■ **EXERCISE**: Only the lines from the line containing "Where should I click to: Click" to the end of the material belong in the copy; set them down exactly, without pictures.

---+---

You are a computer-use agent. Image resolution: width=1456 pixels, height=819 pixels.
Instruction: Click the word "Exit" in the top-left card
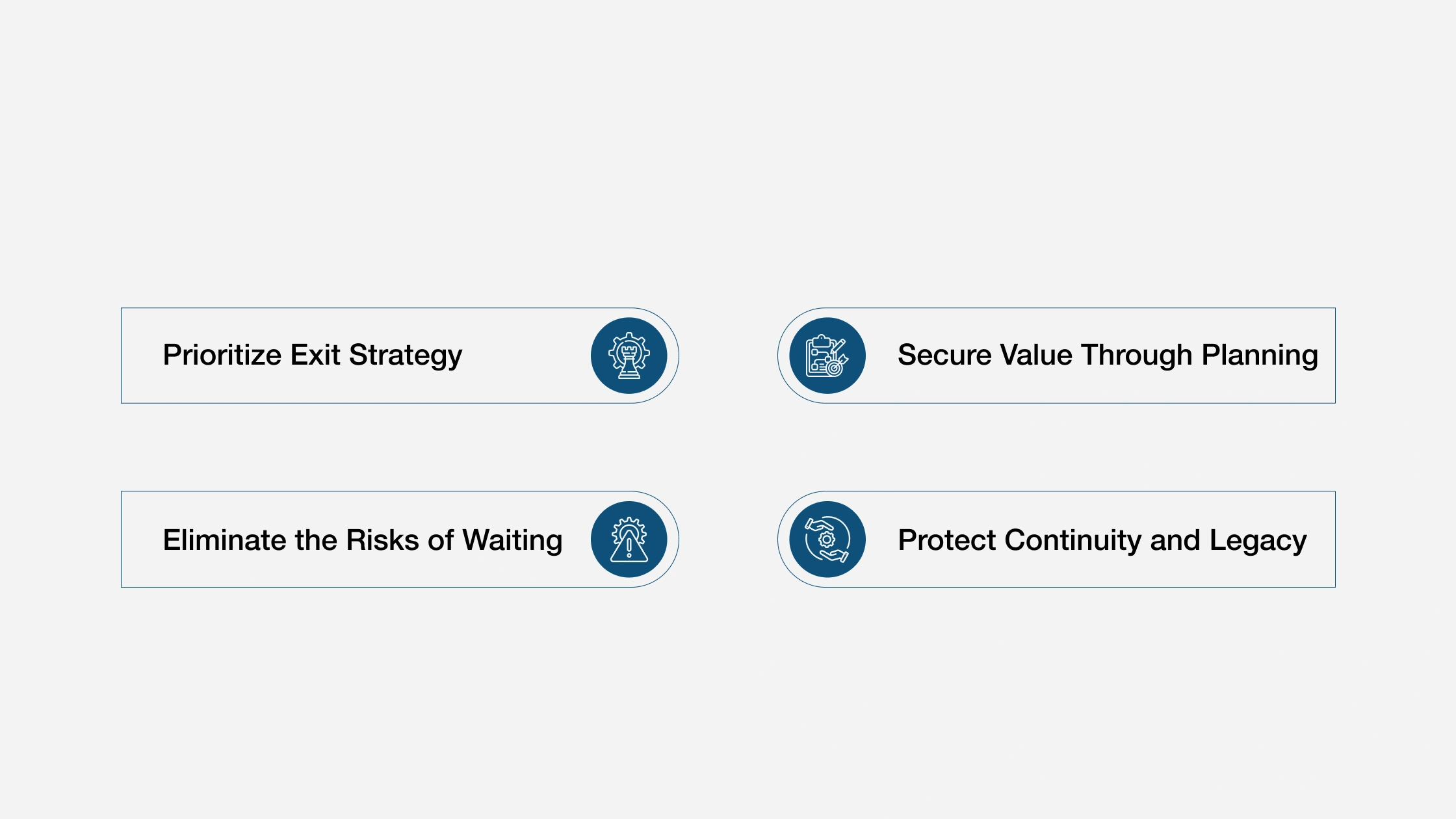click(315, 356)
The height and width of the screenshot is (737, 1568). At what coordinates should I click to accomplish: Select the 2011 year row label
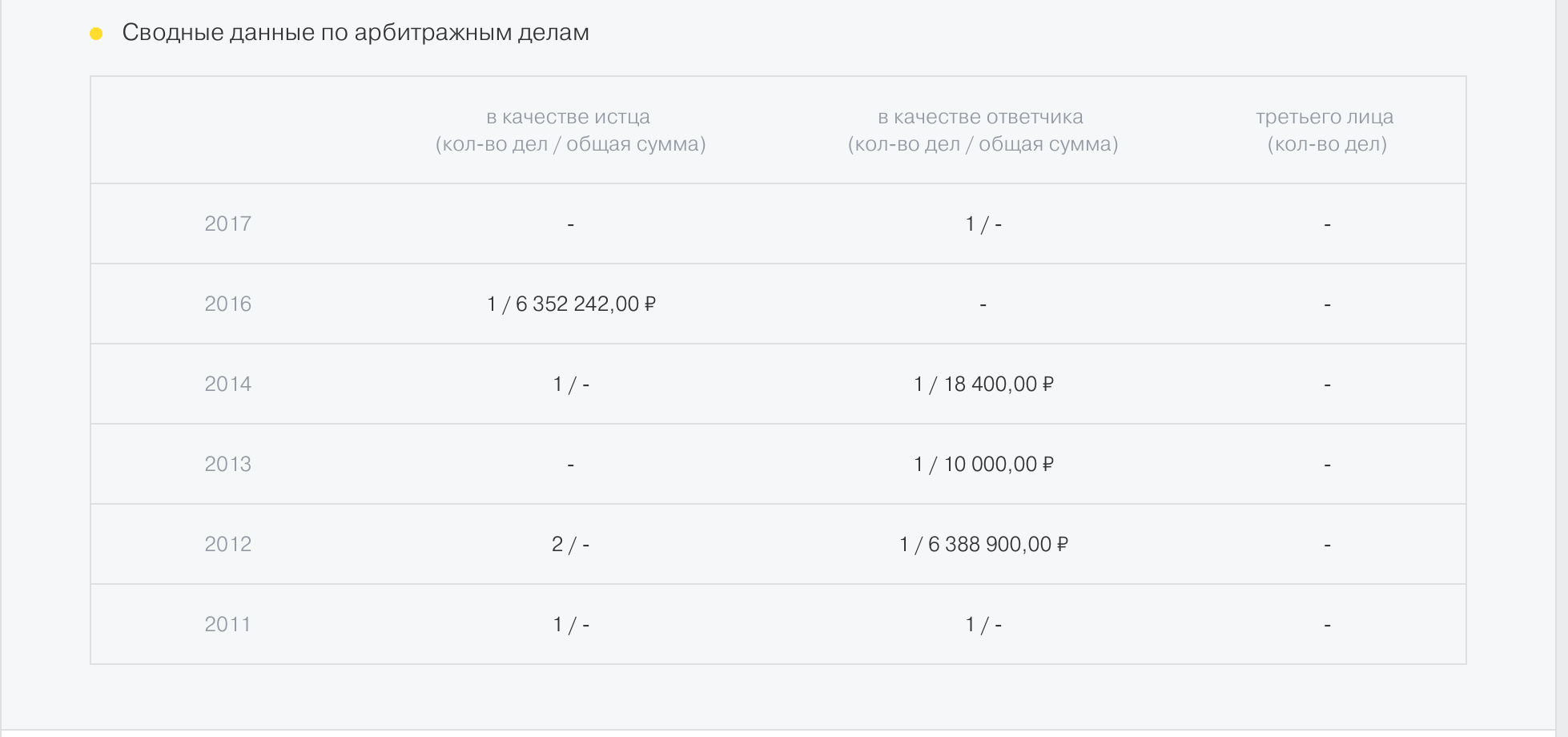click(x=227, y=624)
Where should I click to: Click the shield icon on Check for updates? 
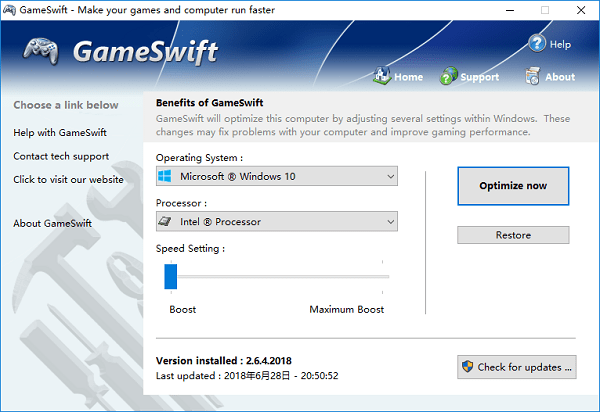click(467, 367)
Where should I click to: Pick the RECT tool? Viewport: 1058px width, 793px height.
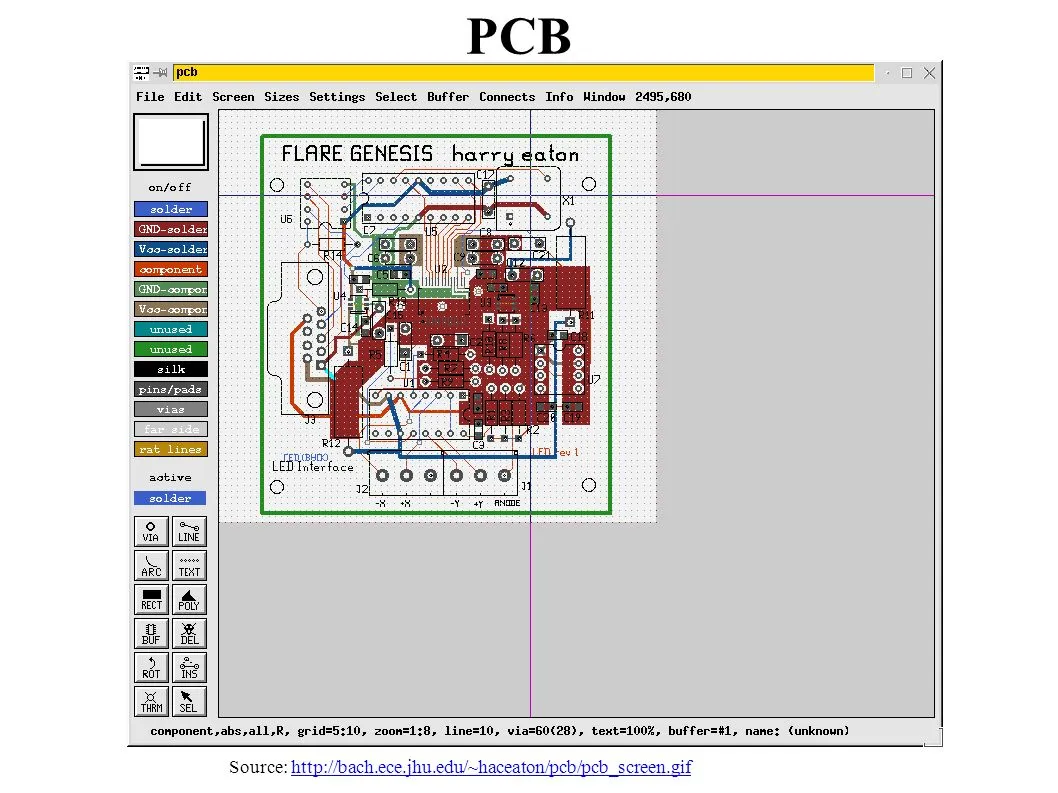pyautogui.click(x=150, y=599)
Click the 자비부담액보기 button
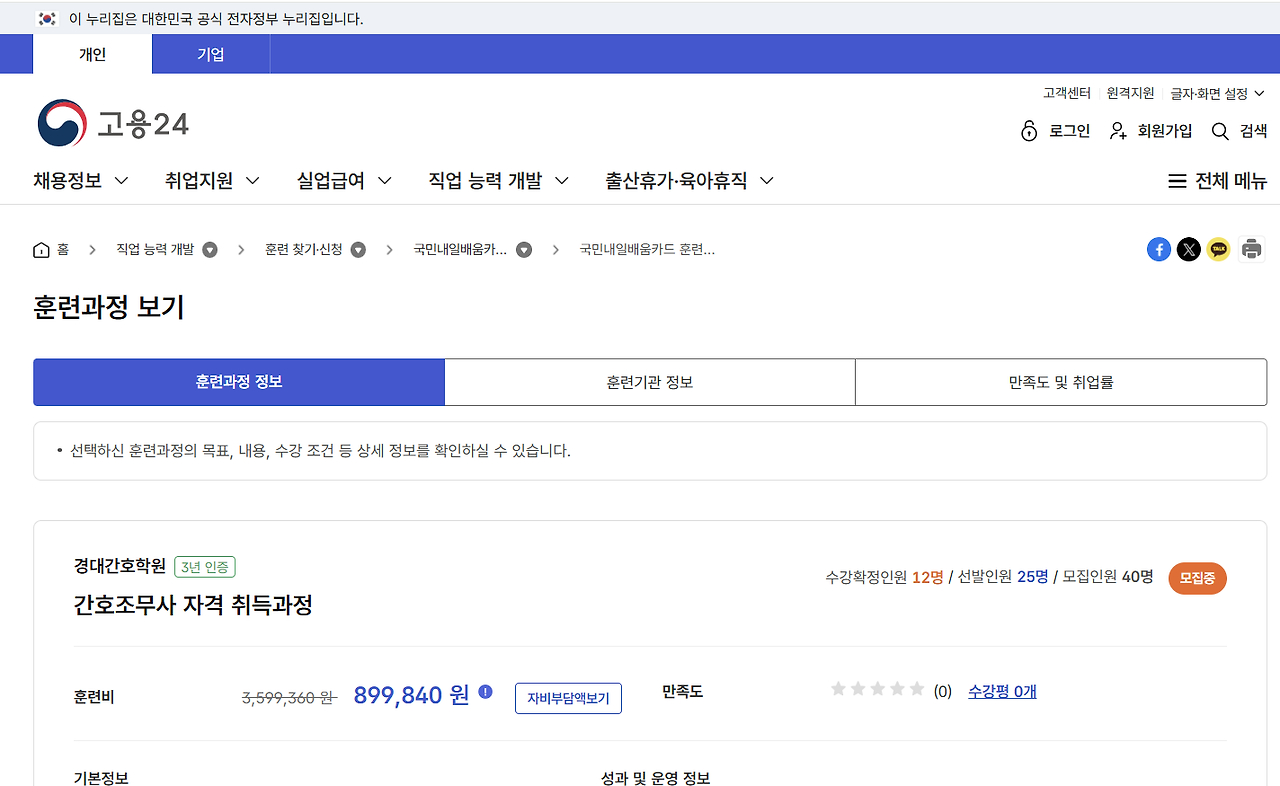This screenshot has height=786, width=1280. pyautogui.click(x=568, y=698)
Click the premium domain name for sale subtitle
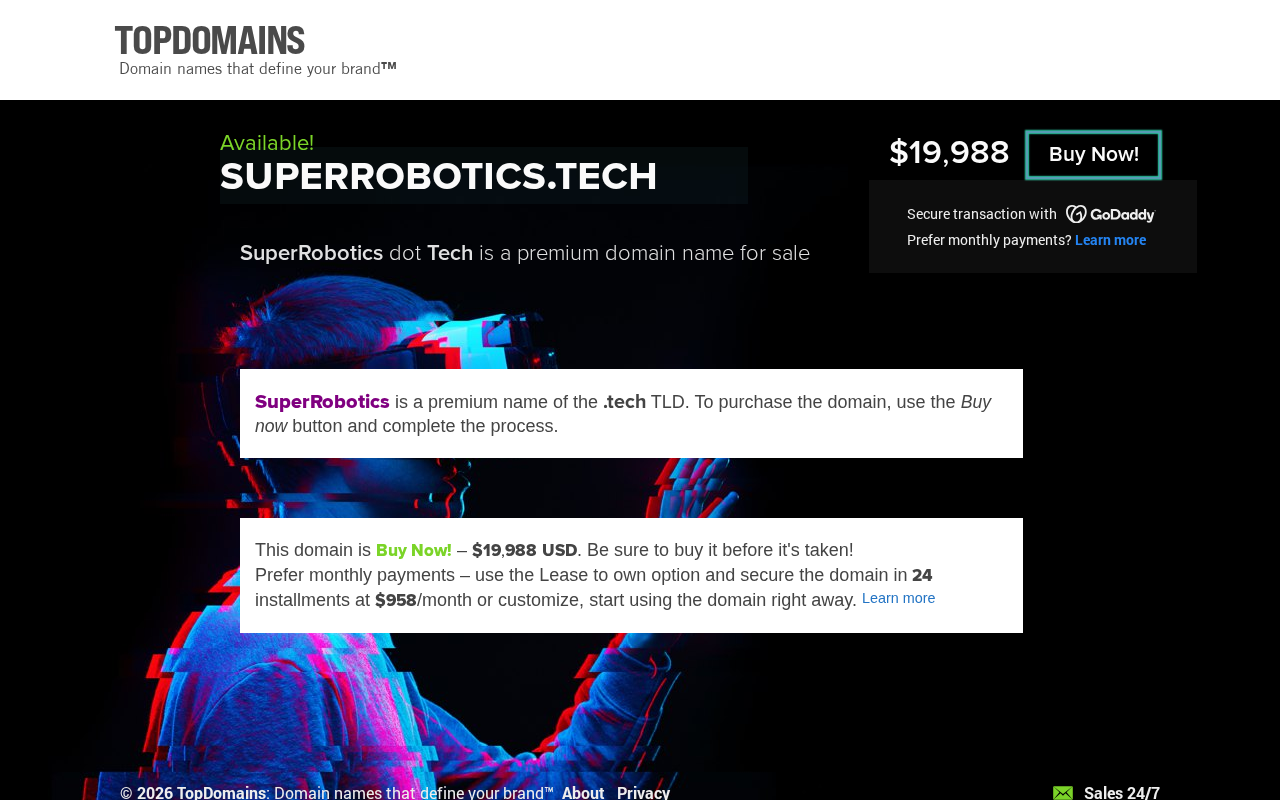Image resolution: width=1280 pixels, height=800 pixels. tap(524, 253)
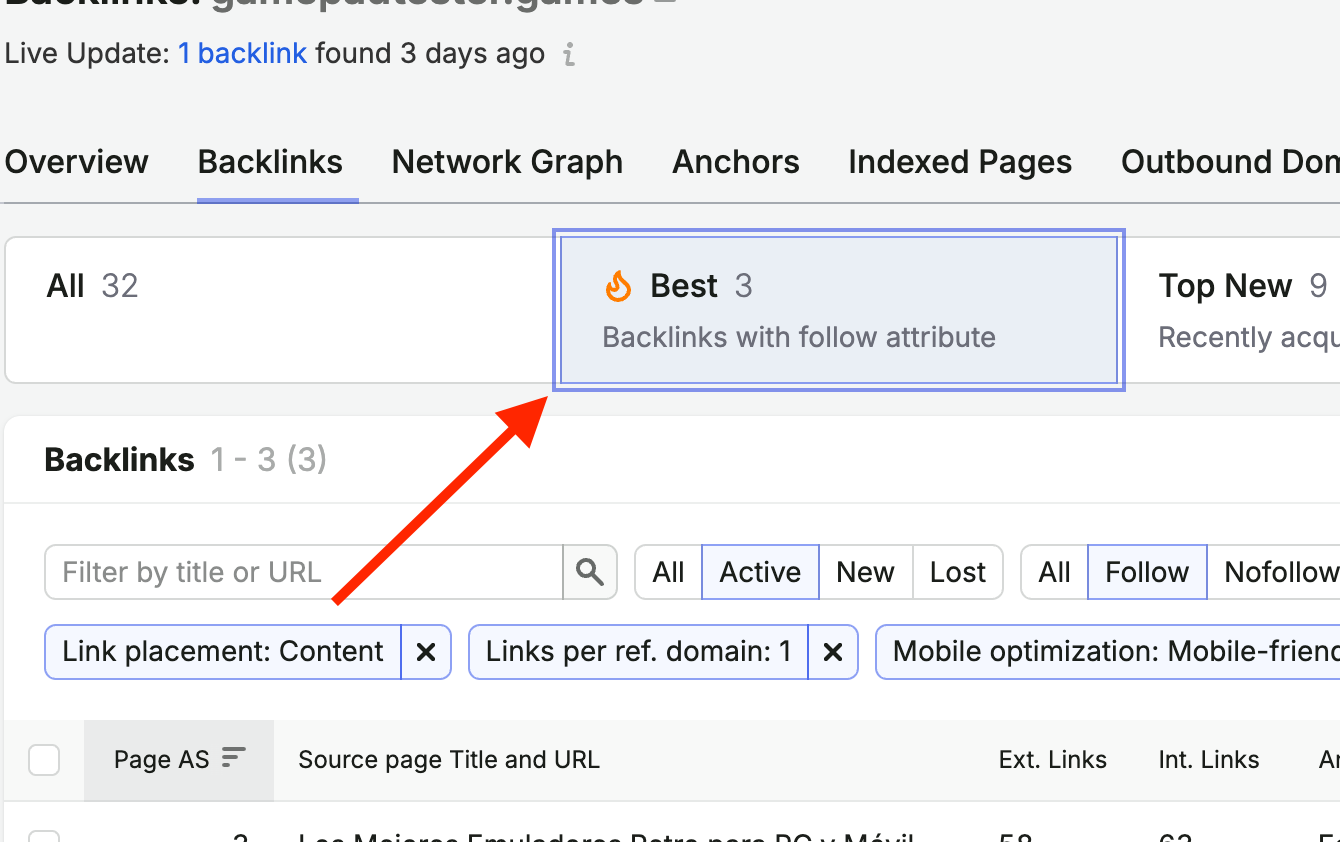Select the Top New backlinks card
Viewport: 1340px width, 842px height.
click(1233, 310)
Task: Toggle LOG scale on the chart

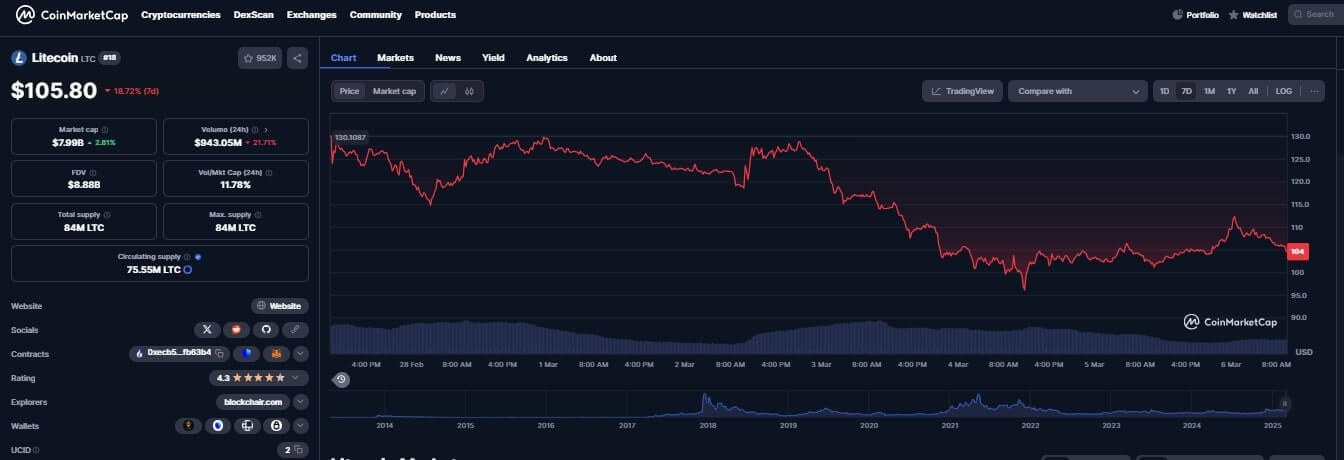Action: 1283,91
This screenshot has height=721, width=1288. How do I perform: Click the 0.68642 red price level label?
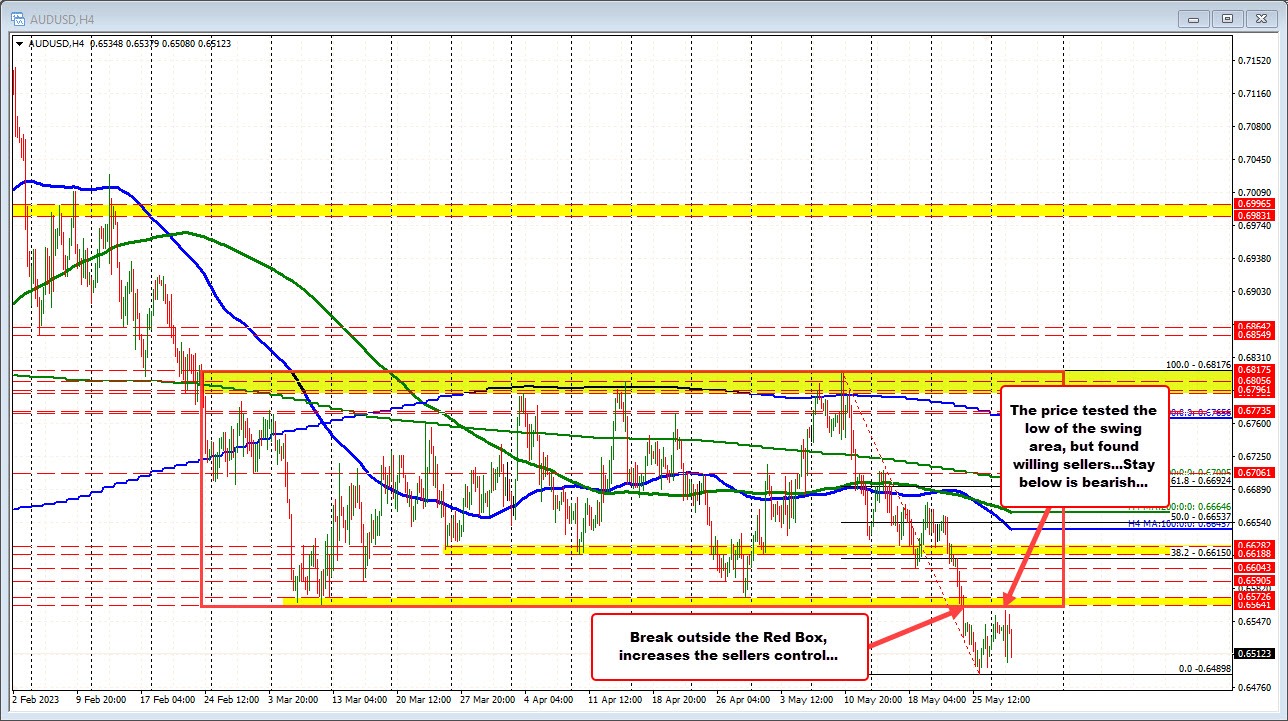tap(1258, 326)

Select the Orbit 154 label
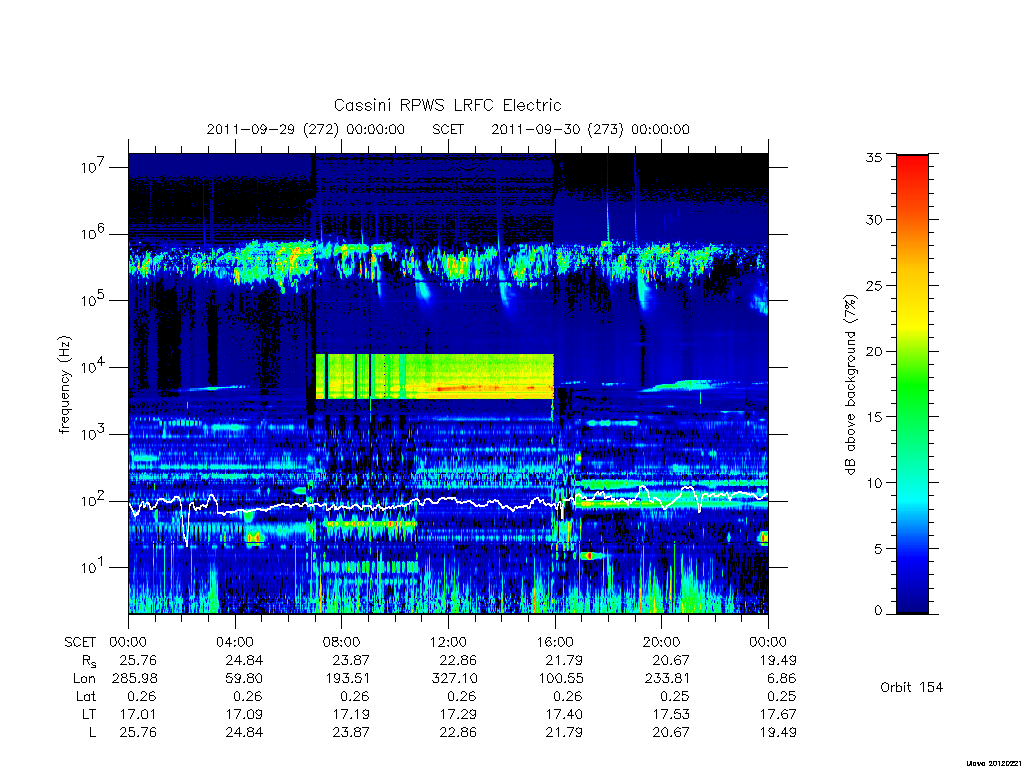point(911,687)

---+---

■ **WRITTEN REPLY**:
Where should I click to: Click the shield icon on Check for updates? 
click(467, 367)
Where should I click to: Pick the RECT tool? Viewport: 1058px width, 793px height.
pyautogui.click(x=150, y=599)
Click the 자비부담액보기 button
This screenshot has height=786, width=1280. pyautogui.click(x=568, y=698)
Click the premium domain name for sale subtitle
Image resolution: width=1280 pixels, height=800 pixels. tap(524, 253)
Select the Top New backlinks card
Viewport: 1340px width, 842px height.
click(1233, 310)
Task: Toggle LOG scale on the chart

Action: 1283,91
This screenshot has height=721, width=1288. How do I perform: Click the 0.68642 red price level label?
tap(1258, 326)

Select the Orbit 154 label
point(911,687)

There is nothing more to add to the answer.